To sum up, most of the KNMF algorithms are developed using a specific kernel function, which limits the use of other kernels. Moreover, these methods have to learn pre-images inaccurately. These limitations may lead to unsatisfactory performance of KNMF algorithms in face recognition. In this paper, we come up with a novel general kernel-based non-negative matrix factorisation (GKBNNMF) method. It not only avoids pre-image learning but also is suitable for any kernel functions as well. We assume that the mapped basis images can be non-negatively combined by the mapped training data, allowing us to use any kernel function in the algorithm. Then we establish GKBNNMF model via symmetric NMF strategy. Our GKBNNMF model is converted to two sub-convex optimisation problems. Employing the gradient descent method, we solve the optimisation problems and obtain the update rules of GKBNNMF. To prove the convergence of the GKBNNMF algorithm, we construct a new function according to the objective function and theoretically show that the constructed function is an auxiliary function. The iterative formulas of GKBNNMF can also be derived by finding the stationary point of the auxiliary function, which implies the convergence of the proposed GKBNNMF algorithm. Our method is applied to face recognition. Three publicly available face databases, namely ORL, Caltech 101 and JAFFE databases, are chosen for evaluations. We use three kernels, polynomial kernel, RBF kernel and fractional power inner product kernel, in our GKBNNMF algorithms. Compared with the state-of-the-art kernel-based NMF approaches, our methods have competitive performance. Our method can be also applied to the other nonnegative feature extraction problems in pattern recognition.
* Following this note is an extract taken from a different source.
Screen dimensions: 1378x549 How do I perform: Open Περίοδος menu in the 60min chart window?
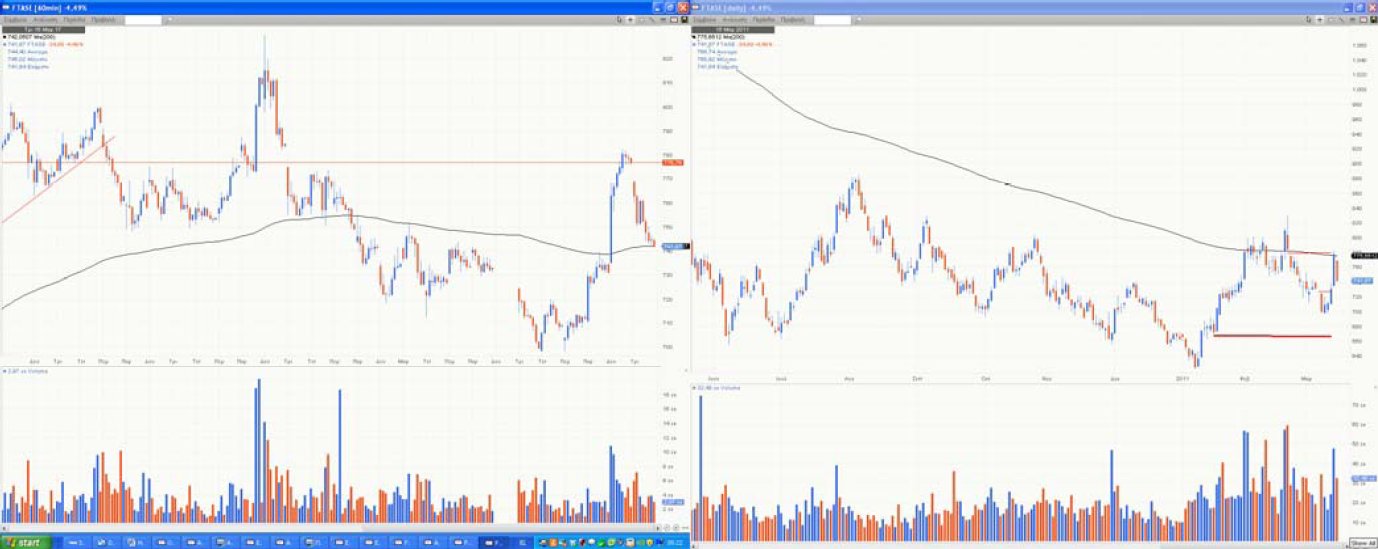(74, 19)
For examples, some sources must be either zero or positive to be physically meaningful in source-separation problems (Martinez & Bray, Citation2003), the amount of pollutant emitted by a factory is nonnegative (Paatero & Tapper, Citation1994), the probability of a particular topic appearing in a linguistic document is nonnegative (Novak & Mammone, Citation2001) and note volumes in musical audio are nonnegative (Plumbley et al., Citation2002). Therefore, our method is also suitable to these applications. The novelty and contributions of our paper are highlighted as follows.
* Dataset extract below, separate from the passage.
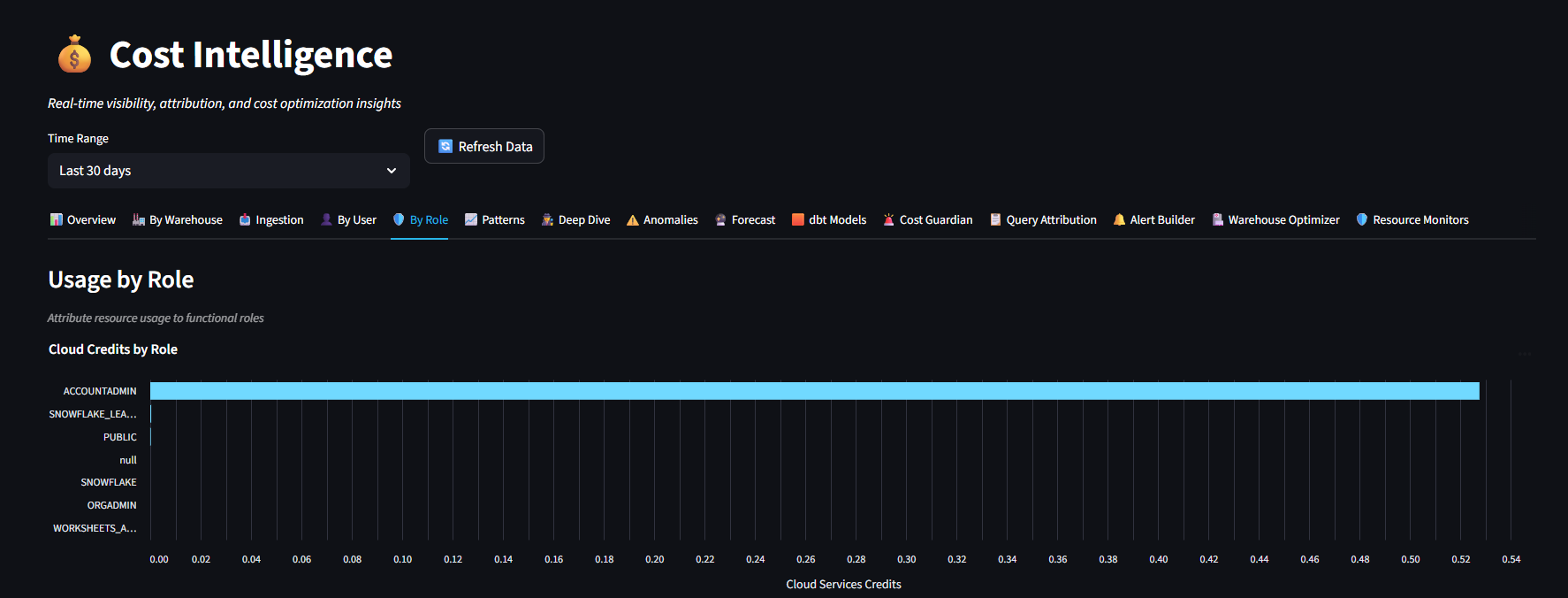The width and height of the screenshot is (1568, 598).
Task: Click the crystal ball icon for Forecast
Action: point(720,220)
Our method can make use of arbitrary kernel functions, while previous kernel-based NMF methods can only use specific kernels. Therefore, our method has more applicability. For example, in a scenario that several sources of data are available, we can use multiple kernels in our method to combine the multiple sources.
Our method can avoid inaccurately pre-image learning, which reduces the errors in the computations. Therefore, our method improves the reliability of kernel-based NMF methods.
The empirical results on face recognition indicate that our method is effective when using different kernels and also robust to Gaussian noise and speckle noise.

The remainder of this paper is organised as follows. Section 2 briefly introduces the NMF-based methods, including linear and nonlinear methods. In Section 3, we present GKBNNMF approach in detail. The experimental results are reported in Section 4. Finally, the conclusion is drawn in Section 5.

2. Related work

This section will introduce the related work. The details are as follows.

2.1. NMF

NMF (D. D. Lee & Seung, Citation2001) is a non-negative feature extraction method for part-based representation. NMF is to approximately decompose the non-negative data matrix $X \in R_{+}^{m \times n}$ into two non-negative factors, called the basis image matrix $W \in R_{+}^{m \times r}$ and the coefficient matrix $H \in R_{+}^{r \times n}$ . NMF solves the following optimisation problem: $min_{W, H} F (W, H) s . t . W \geq 0, H \geq 0,$ where $F (W, H)$ is the objective function defined by $F (W, H) = \frac{1}{2} ∥ X - W H ∥_{F}^{2}$ . We can convert the above problem to two sub-convex optimisation problems and solve the problems using gradient descent method. The update rules are then acquired below: (1) $\begin{aligned} H^{(t + 1)} & = H^{(t)} \otimes \frac{W^{T} X}{W^{T} W H^{(t)}}, \\ W^{(t + 1)} & = W^{(t)} \otimes \frac{X H^{T}}{W^{(t)} H H^{T}}, \\ W^{(t + 1)} & = \frac{W^{(t + 1)}}{C}, \end{aligned}$ (1) where $C = (c_{i j})_{m \times r}$ with $c_{i j} = \sum_{k} w_{k j}^{(t + 1)}$ . The formula (Equation1(1) $\begin{aligned} H^{(t + 1)} & = H^{(t)} \otimes \frac{W^{T} X}{W^{T} W H^{(t)}}, \\ W^{(t + 1)} & = W^{(t)} \otimes \frac{X H^{T}}{W^{(t)} H H^{T}}, \\ W^{(t + 1)} & = \frac{W^{(t + 1)}}{C}, \end{aligned}$ (1) ) is to normalise the columns of the matrix W such that the sum of each column equals 1. $A \otimes B$ and $\frac{A}{B}$ stand for the element-wise multiplication and division between A and B, respectively.

2.2. PNMF

NMF algorithm is a linear method, thus it cannot handle nonlinear problems. To deal with nonlinear problems, PNMF (Buciu et al., Citation2008) algorithm has been proposed recently. PNMF extends NMF via kernel method. The idea of kernel method is to map the samples from the original space to a high-dimensional linear space by a nonlinear function ϕ, so that the mapped samples are linearly separable in the high-dimensional feature space. The polynomial kernel function is defined as follows: $k (x, y) = 〈 ϕ (x), ϕ (y) 〉 = {〈 x_{i}, x_{j} 〉}^{d},$ where $d \in N^{+}$ .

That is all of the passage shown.